Five Fun Facts You Didn't Know About Santa Claus

Updated on November 10, 2018
RedRavenwords profile image

Sophie Jackson is a freelance writer and author of The Medieval Christmas

Santa Claus discusses Christmas present choices with an angel in this 1907 postcard. He already has the long white beard we are familiar with today.
Santa Claus discusses Christmas present choices with an angel in this 1907 postcard. He already has the long white beard we are familiar with today. | Source

Who Is Santa Claus?

Santa Claus, or Father Christmas, is the iconic figure of the festive season. Everyone knows what Santa Claus looks like—a jolly, fat man in a red suit with a white beard—everyone knows what he does—delivering presents about the world—but few know about Santa Claus' historic origins, his association with ancient myths and legends, and the dark secrets in the jolly man's past.

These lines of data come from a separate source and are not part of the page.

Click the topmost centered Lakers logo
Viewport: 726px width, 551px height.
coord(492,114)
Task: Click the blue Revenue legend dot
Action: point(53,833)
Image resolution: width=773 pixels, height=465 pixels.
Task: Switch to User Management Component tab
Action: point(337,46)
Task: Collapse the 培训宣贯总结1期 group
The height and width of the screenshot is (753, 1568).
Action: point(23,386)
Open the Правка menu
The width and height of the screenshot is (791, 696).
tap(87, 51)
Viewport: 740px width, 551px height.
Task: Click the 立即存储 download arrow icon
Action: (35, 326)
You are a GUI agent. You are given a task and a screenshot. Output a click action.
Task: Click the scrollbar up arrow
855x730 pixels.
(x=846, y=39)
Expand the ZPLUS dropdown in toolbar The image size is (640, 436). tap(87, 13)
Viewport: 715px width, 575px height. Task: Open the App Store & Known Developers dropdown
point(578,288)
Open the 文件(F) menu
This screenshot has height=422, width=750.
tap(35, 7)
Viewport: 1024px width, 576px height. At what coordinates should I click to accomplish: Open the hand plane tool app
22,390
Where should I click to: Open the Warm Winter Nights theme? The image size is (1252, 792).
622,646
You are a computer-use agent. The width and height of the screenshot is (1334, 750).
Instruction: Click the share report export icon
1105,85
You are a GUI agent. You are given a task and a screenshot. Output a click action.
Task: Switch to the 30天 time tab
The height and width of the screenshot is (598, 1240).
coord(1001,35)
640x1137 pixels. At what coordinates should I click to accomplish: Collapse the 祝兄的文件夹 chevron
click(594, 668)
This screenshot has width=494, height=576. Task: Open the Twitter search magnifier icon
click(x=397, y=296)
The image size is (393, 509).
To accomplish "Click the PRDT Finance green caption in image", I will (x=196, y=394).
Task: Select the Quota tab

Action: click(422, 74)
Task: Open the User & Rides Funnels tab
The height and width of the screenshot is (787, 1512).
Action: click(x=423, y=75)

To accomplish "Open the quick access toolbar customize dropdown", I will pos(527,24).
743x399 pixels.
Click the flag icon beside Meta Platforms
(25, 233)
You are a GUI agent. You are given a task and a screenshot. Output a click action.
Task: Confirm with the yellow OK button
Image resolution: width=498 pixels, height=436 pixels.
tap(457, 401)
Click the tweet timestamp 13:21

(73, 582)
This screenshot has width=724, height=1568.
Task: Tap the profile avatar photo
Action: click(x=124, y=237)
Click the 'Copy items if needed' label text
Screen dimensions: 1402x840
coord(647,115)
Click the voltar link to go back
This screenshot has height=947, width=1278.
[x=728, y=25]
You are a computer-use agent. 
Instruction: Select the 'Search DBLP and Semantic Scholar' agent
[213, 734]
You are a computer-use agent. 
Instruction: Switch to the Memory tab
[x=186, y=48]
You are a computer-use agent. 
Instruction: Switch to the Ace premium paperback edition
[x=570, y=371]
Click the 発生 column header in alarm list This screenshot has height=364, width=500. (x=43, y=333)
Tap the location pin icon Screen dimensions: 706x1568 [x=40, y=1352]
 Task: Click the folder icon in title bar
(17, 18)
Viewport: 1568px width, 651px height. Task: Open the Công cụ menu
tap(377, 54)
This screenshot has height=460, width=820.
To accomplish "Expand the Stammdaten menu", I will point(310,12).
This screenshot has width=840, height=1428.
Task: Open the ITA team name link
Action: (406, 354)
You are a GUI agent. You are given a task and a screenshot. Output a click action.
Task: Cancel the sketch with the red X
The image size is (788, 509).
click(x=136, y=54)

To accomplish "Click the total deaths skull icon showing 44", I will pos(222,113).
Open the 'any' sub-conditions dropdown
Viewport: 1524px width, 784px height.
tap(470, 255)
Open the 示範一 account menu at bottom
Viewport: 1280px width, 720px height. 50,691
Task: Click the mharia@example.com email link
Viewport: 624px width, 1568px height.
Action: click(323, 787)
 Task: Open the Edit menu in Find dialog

A form of Santa Claus has existed since early medieval times, but his appearance and habits have changed considerably over the centuries. If you ever wondered if there was more to the man in red than mince pies and reindeer, it's time to read on.

This French image from the 1920s portrays St. Nicholas as a bringer of gifts and protector of small children
This French image from the 1920s portrays St. Nicholas as a bringer of gifts and protector of small children | Source

1. He May Be Based on a Viking God or a Christian Bishop

There are a number of theories about Santa Claus' origins. One that has gained popularity in recent years is that Santa Claus is really the Viking god Odin (known as Wodan to the Anglo Saxons). Odin was a complicated god being associated with wisdom and poetry, as well as death, warfare and the gallows. He sacrificed an eye to gain the wisdom of the world.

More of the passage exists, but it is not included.